[Stored data entries]
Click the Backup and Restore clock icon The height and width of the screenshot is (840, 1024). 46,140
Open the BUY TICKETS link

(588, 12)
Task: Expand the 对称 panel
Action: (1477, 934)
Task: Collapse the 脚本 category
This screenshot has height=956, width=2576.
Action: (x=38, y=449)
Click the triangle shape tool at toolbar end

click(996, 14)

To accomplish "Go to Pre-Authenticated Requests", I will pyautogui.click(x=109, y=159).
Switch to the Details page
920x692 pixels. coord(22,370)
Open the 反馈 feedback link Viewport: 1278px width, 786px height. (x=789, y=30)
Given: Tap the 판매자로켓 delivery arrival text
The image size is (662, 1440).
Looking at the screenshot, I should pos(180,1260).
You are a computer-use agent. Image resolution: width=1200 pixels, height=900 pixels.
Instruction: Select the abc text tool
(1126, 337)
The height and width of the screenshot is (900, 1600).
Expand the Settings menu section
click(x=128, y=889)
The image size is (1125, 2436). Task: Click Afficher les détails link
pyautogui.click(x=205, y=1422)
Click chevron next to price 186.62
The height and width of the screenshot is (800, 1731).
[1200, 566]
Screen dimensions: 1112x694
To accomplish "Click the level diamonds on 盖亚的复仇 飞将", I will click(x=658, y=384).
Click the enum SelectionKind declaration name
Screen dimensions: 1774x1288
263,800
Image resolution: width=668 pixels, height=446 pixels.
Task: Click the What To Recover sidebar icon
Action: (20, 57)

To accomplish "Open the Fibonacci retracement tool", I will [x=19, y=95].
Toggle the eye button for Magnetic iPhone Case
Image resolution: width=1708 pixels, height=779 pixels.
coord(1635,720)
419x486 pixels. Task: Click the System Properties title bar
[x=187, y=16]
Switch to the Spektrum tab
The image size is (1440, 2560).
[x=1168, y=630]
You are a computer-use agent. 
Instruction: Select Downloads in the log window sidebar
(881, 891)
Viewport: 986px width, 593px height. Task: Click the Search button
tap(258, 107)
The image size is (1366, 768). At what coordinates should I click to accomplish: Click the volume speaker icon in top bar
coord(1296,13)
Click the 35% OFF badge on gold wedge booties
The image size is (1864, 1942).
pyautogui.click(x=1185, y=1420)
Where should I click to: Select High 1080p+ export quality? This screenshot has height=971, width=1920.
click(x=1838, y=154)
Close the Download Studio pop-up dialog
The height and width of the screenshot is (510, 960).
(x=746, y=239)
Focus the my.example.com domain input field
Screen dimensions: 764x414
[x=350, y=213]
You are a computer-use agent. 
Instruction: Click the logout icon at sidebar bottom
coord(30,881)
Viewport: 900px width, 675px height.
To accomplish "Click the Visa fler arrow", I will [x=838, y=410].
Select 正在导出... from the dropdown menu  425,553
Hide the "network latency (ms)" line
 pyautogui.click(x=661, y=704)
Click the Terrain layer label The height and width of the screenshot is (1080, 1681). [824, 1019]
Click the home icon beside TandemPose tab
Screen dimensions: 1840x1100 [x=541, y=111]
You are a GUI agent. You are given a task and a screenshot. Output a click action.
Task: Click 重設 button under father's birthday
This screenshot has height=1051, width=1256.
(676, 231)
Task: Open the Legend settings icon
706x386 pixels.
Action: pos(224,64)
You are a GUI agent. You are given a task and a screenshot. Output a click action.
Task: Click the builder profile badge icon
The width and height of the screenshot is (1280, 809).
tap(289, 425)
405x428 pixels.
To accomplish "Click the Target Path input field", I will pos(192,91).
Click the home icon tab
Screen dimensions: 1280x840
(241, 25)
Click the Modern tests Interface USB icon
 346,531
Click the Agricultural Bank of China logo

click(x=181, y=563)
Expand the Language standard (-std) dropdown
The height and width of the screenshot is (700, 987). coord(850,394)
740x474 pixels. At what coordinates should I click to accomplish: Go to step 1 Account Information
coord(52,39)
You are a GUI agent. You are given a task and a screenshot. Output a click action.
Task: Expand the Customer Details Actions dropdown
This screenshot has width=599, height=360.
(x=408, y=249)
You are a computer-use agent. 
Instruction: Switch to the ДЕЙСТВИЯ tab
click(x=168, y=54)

Work required :: When you reach the line containing "This screenshot has height=1051, width=1256." in the data above, start copying exactly, and stop after the line containing "405x428 pixels.".

Exercise response ::
This screenshot has height=1051, width=1256.
(676, 231)
Task: Open the Legend settings icon
706x386 pixels.
Action: pos(224,64)
You are a GUI agent. You are given a task and a screenshot. Output a click action.
Task: Click the builder profile badge icon
The width and height of the screenshot is (1280, 809).
tap(289, 425)
405x428 pixels.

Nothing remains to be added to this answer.